**Your task**
Reproduce the entries so that every line matches the original exactly.

**Supplied data**
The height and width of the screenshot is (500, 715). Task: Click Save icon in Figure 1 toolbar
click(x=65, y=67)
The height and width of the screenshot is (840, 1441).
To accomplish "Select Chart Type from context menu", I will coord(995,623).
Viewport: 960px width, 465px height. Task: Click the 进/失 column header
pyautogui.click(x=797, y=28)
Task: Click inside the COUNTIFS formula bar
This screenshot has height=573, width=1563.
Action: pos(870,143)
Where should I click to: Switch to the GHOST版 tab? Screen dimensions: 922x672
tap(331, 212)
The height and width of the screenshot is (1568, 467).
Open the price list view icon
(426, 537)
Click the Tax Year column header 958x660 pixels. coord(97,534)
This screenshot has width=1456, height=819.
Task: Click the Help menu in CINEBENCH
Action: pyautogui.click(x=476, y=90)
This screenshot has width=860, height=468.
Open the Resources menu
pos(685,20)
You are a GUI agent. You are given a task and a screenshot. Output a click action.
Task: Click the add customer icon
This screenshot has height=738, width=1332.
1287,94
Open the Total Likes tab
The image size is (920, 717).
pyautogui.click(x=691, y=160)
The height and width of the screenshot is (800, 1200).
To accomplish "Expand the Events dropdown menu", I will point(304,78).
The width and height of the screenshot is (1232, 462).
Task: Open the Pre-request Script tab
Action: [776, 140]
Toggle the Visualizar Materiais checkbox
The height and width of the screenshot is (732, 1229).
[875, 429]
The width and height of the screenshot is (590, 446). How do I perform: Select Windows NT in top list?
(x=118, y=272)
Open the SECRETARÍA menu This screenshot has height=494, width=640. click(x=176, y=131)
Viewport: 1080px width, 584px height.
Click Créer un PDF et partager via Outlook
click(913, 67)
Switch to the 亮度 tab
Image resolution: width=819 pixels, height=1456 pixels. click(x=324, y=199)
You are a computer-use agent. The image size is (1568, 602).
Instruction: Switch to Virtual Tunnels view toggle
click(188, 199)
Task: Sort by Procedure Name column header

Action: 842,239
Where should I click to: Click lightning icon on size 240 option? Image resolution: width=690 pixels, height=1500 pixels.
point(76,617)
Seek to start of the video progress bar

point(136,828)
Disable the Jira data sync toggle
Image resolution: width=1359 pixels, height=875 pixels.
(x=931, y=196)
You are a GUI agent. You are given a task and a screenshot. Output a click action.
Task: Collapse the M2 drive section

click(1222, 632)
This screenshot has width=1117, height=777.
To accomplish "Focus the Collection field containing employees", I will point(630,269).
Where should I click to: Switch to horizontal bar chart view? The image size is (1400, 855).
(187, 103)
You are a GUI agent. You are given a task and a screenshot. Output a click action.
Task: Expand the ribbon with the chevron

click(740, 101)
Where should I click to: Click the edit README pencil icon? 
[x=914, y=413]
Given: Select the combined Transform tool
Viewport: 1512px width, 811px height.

**Completed task**
The height and width of the screenshot is (500, 715). Task: Click Save icon in Figure 1 toolbar
click(x=65, y=67)
The height and width of the screenshot is (840, 1441).
To accomplish "Select Chart Type from context menu", I will coord(995,623).
Viewport: 960px width, 465px height. Task: Click the 进/失 column header
pyautogui.click(x=797, y=28)
Task: Click inside the COUNTIFS formula bar
This screenshot has height=573, width=1563.
Action: pos(870,143)
Where should I click to: Switch to the GHOST版 tab? Screen dimensions: 922x672
tap(331, 212)
The height and width of the screenshot is (1568, 467).
Open the price list view icon
(426, 537)
Click the Tax Year column header 958x660 pixels. coord(97,534)
This screenshot has width=1456, height=819.
Task: Click the Help menu in CINEBENCH
Action: pyautogui.click(x=476, y=90)
This screenshot has width=860, height=468.
Open the Resources menu
pos(685,20)
You are a GUI agent. You are given a task and a screenshot. Output a click action.
Task: Click the add customer icon
This screenshot has height=738, width=1332.
1287,94
Open the Total Likes tab
The image size is (920, 717).
pyautogui.click(x=691, y=160)
The height and width of the screenshot is (800, 1200).
To accomplish "Expand the Events dropdown menu", I will point(304,78).
The width and height of the screenshot is (1232, 462).
Task: Open the Pre-request Script tab
Action: [776, 140]
Toggle the Visualizar Materiais checkbox
The height and width of the screenshot is (732, 1229).
[875, 429]
The width and height of the screenshot is (590, 446). How do I perform: Select Windows NT in top list?
(x=118, y=272)
Open the SECRETARÍA menu This screenshot has height=494, width=640. click(x=176, y=131)
Viewport: 1080px width, 584px height.
Click Créer un PDF et partager via Outlook
click(913, 67)
Switch to the 亮度 tab
Image resolution: width=819 pixels, height=1456 pixels. click(x=324, y=199)
You are a computer-use agent. The image size is (1568, 602).
Instruction: Switch to Virtual Tunnels view toggle
click(188, 199)
Task: Sort by Procedure Name column header

Action: 842,239
Where should I click to: Click lightning icon on size 240 option? Image resolution: width=690 pixels, height=1500 pixels.
point(76,617)
Seek to start of the video progress bar

point(136,828)
Disable the Jira data sync toggle
Image resolution: width=1359 pixels, height=875 pixels.
(x=931, y=196)
You are a GUI agent. You are given a task and a screenshot. Output a click action.
Task: Collapse the M2 drive section

click(1222, 632)
This screenshot has width=1117, height=777.
To accomplish "Focus the Collection field containing employees", I will point(630,269).
Where should I click to: Switch to horizontal bar chart view? The image size is (1400, 855).
(187, 103)
You are a GUI agent. You are given a task and a screenshot. Output a click action.
Task: Expand the ribbon with the chevron

click(740, 101)
Where should I click to: Click the edit README pencil icon? 
[x=914, y=413]
Given: Select the combined Transform tool
Viewport: 1512px width, 811px height.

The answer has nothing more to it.